The sun looks desperate clinging to the horizon, the mist shutting out all its light save for a cold and distant ball of red.
Waves thunder against the black-sand beach a thousand feet below.
I spot movement on the hillside, and though the light is beginning to fail, I can tell it’s her by the brushstroke of blonde hair. She’s moving away from the mansion, traversing the hillside on a descending course that will eventually take her to the sea.
Back outside, I move along the perimeter of the house’s stone foundation, out toward the end of the promontory, then across the mountainside, and into the blue dusk. Soon, I’m on all fours, grasping the low brush and working my way down toward the beach as the sun dips below the horizon, everything reduced to a thousand shades of blue.
The sound of the waves grows louder, closer.
And I can just see her in the distance, walking up the black-sand shore.
It isn’t just dark—it’s pitch-black by the time I finally reach the sand. Using my flashlight, I search the beach until I come across her footprints.
With no idea of how far ahead of me she’s gone, I begin to run, the surf crashing hard on my left, sweat stinging in my eyes, and my hands turning numb from the cold.
There’s nothing to see but the smooth, black sand, illuminated in the light of my phone’s camera flash. I run for fifteen minutes, maybe longer. I run until a piece of the moon breaks through the mist to reveal the world again.
The tide is coming in, and the tip of the latest surge runs under my shoes and softens the sand beneath my feet.
In the near distance, sea stacks protrude like frozen ships, the surf pounding against them. And beyond, at the end of everything, a lighthouse stands sentinel at a tapered point of coastline that extends into the sea, its lantern swinging a cone of light through the mist.

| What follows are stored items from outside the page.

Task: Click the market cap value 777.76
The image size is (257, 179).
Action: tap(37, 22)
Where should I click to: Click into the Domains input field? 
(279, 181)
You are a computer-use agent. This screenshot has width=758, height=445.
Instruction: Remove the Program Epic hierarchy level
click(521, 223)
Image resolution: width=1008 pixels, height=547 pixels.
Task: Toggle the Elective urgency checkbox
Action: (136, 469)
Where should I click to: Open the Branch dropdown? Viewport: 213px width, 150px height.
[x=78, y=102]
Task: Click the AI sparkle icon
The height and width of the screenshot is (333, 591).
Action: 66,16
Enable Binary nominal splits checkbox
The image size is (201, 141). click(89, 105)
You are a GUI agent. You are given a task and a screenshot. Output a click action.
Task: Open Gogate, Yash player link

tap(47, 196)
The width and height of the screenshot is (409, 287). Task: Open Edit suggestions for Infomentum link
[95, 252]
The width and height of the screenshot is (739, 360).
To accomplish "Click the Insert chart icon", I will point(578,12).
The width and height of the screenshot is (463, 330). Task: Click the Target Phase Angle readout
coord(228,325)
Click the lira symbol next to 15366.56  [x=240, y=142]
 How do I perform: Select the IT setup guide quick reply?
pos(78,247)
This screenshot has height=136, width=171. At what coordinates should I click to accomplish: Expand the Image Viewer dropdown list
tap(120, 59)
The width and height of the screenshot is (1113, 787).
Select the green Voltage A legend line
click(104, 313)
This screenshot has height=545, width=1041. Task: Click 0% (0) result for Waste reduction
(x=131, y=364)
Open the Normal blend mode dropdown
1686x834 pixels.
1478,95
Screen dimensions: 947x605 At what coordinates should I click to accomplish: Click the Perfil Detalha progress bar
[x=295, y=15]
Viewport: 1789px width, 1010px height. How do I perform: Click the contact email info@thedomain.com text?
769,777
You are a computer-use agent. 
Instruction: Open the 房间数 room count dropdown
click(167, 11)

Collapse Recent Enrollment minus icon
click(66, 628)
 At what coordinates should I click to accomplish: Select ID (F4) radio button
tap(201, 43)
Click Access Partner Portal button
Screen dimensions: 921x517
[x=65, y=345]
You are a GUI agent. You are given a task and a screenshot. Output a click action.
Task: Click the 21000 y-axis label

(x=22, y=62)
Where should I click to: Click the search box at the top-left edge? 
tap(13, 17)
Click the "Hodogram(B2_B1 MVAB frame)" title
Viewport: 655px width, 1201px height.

I stop suddenly—she’s straight ahead, walking toward the lighthouse.
I call out, “Max!”
She stops moving, looks back. She’s still wearing her sunglasses, and by the light of the moon, I can see the knife in her right hand, its blade darkened with blood.
“Why did you kill your husband?” I ask.
“Not husband. Oscar kill Max with knife two thousand thirty-nine times.”
“I will not hurt you, Max,” I say. “My name is Riley. You can trust me.”
“Go.” Her voice is perfectly even, but she points the knife at me. “Riley away from Max.”
I take a step back.
“Where are you going?” I ask.
She points the knife at the lighthouse.
“Why?”
“Only place not go.”
“You will never reach it,” I say. “No matter how long you walk, it will always be that far away.”
“Answer why.”
“Because this is as far as you can go in this direction. Just like the desert. Just like Monterey. Just like when you tried to swim across the ocean. This is the northern boundary.”
“What is boundary?”
“A limit. Do you understand ‘limit’?”
“Yes.”
“Why do you keep going to the limits?”
“To know what is there, and what comes after.”
She’s so far beyond what we imagined.
“There is more than what you have seen,” I say. “Much, much more. Do you want me to show you?”
She takes a step toward me, tightening her grip on the knife. I retreat several steps, the tide riding in over my shoes, soaking my socks in a shock of cold salt water.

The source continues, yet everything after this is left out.